As seen here, the aluminum plate motor support provided plenty of surface to mount the power steering pump. A sleeve approximately two and a half inches long was cut from a metal electrical conduit pipe and used to feed through the long mounting bolt. The only thing left to complete this installation is to have the belt adjustment bracket milled a bit so that it can rest flush with the motor support. I will also need to shop around for a smaller/shorter belt since the original belt is now too long.

Below is a shot of the vacuum pump expansion tank which is made of three inch diameter ABS pipe approximately two feet long with end caps. On one end cap, three holes were drilled and tapped for two hose connectors and one vacuum switch. The tank is mounted to the front splash plate located behind the car's front grill by large hose clamps that are drilled right into the aluminum splash plate with self-threading metal screws.

Here is a shot of the vacuum hose connection to the brake booster. This hose also has a check valve attached (lower right hand side). I had forgotten to keep the original check valve before selling the ICE so I bought one from a local automotive scrap yard ($10).

The vacuum pump was then mounted on the aluminum motor adapter plate which also had just enough spare surface to fit it mounted at an angle. The reason I prefer mounting the vacuum pump here as opposed to the car chassis or firewall is due to the vibrations created when the vacuum pump runs. These vibrations will now be absorbed by the cars original three motor mounts (one of the many things I learned from Richard Lane).

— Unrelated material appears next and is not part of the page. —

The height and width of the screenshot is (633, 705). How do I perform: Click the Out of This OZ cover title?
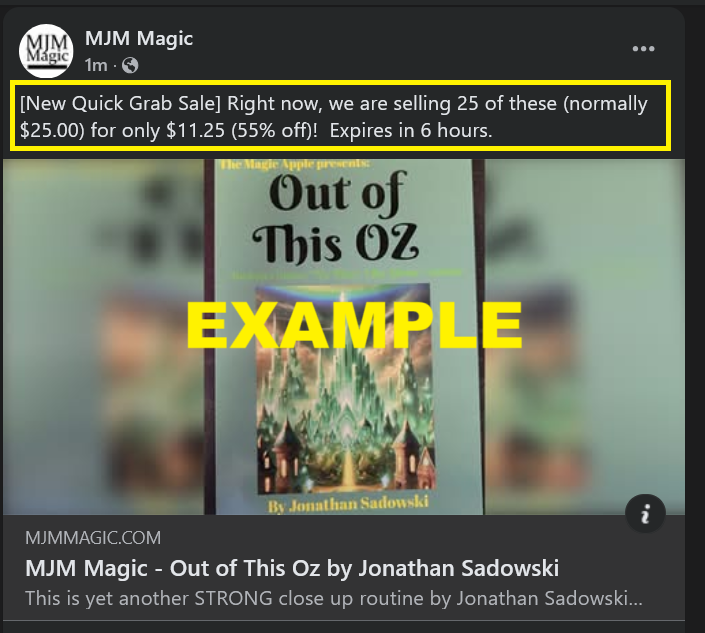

It was time to also install the flexible 3/4" electrical conduit that will house the 2/0 main power cables running from the trunk of the car to the front motor compartment where the control board will be located. I wanted to keep as straight a line as possible between the front and the back of the car in order to facilitate fishing the cables through. I used the path of the old exhaust pipe which runs right across the middle of the car's underside (hump) leading straight into the spare wheel well. Using a one inch metal drill bit, I drilled two holes next to each other and attached two pipe connectors (females) specially made for the type and size of conduit I was using.

Here are two pictures taken from the top side of the trunk.

Here is a picture taken from the underside of the trunk.

I then fastened the conduit underneath the floor inside the hump or old exhaust pipe path using one inch metal and rubber clips with self-threading metal screws.

In a few spots, I used tie wraps to keep both lengths of conduit closely held together. Below is a shot of the conduit ends at the front motor compartment just underneath the area where the control board will be mounted.


1 comment:

Brian said...

Let me know if you find a source for those serpentine belts. I need a rather short or perhaps custom one made myself.